A method to trap transient and weak interacting protein complexes for structural studies

Vishnu Priyanka Reddy Chichili  1 Veerendra Kumar  1 J Sivaraman  1
Affiliations

A method to trap transient and weak interacting protein complexes for structural studies

Vishnu Priyanka Reddy Chichili et al. Intrinsically Disord Proteins. .

Abstract

Several key biological events adopt a "hit-and-run" strategy in their transient interactions between binding partners. In some instances, the disordered nature of one of the binding partners severely hampers the success of co-crystallization, often leading to the crystallization of just one of the partners. Here, we discuss a method to trap weak and transient protein interactions for crystallization. This approach requires the structural details of at least one of the interacting partners and binding knowledge to dock the known minimum binding region (peptide) of the protein onto the other using an optimal-sized linker. Prior to crystallization, the purified linked construct should be verified for its intact folding and stability. Following structure determination, structure-guided functional studies are performed with independent, full-length unlinked proteins to validate the findings of the linked complex. We designed this approach and then validated its efficacy using a 24 amino acid minimum binding region of the intrinsically disordered, neuron-specific substrates, Neurogranin and Neuromodulin, joined via a Gly-linker to their interacting partner, Calmodulin.
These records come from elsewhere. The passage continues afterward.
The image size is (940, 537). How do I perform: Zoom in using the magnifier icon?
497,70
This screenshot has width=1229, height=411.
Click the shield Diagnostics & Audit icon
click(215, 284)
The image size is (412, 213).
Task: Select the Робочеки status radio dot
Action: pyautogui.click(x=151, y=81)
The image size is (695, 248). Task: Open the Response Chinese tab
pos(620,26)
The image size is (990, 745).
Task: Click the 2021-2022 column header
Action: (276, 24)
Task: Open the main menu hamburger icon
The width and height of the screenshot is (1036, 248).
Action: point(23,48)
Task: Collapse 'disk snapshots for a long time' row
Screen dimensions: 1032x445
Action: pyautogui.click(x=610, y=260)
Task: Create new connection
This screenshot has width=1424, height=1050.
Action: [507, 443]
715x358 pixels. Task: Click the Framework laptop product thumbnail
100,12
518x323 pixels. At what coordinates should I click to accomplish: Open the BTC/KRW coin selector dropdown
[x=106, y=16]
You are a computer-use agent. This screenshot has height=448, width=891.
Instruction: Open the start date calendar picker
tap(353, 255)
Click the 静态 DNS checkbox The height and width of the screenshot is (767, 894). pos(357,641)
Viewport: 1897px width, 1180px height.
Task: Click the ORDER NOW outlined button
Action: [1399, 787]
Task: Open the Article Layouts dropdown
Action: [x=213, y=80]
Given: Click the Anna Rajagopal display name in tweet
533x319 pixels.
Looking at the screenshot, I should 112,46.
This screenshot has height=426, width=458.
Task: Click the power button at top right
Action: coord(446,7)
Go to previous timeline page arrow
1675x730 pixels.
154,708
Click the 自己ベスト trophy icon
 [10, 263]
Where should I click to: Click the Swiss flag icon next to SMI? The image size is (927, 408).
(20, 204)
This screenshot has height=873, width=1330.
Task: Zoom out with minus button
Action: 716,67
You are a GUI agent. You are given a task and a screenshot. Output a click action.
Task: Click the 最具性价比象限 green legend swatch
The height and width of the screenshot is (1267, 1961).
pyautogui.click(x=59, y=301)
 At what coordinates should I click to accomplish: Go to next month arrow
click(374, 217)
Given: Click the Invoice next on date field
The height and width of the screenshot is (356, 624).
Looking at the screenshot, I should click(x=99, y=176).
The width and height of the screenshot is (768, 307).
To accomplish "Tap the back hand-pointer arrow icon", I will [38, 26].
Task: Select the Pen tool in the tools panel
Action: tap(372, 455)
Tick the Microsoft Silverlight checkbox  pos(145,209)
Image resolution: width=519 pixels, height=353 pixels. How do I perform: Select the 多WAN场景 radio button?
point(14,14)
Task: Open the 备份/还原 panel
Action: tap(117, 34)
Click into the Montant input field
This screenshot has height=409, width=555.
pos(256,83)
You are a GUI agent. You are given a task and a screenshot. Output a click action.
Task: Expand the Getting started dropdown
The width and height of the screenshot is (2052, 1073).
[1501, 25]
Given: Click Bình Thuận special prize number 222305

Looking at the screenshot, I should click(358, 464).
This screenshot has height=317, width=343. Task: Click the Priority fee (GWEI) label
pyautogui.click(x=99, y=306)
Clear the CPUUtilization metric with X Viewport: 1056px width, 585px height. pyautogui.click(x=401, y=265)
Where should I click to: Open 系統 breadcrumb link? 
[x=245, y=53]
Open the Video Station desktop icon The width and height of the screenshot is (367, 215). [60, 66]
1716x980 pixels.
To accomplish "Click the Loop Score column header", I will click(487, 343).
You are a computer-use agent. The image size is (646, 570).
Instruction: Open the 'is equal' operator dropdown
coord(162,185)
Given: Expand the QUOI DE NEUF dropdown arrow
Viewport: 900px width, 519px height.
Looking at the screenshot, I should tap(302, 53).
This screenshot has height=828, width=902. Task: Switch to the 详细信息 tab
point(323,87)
Moreover, the reported functional studies with independent full-length proteins confirmed the findings of the linked peptide complexes. Based on our studies, and in combination with the supporting literature, we suggest that optimized linkers can provide an environment to mimic the natural interactions between binding partners, and offer a useful strategy for structural studies to trap weak and transient interactions involved in several biological processes.

Keywords: Protein-protein interactions; co-crystallization; linked complex; transient binding.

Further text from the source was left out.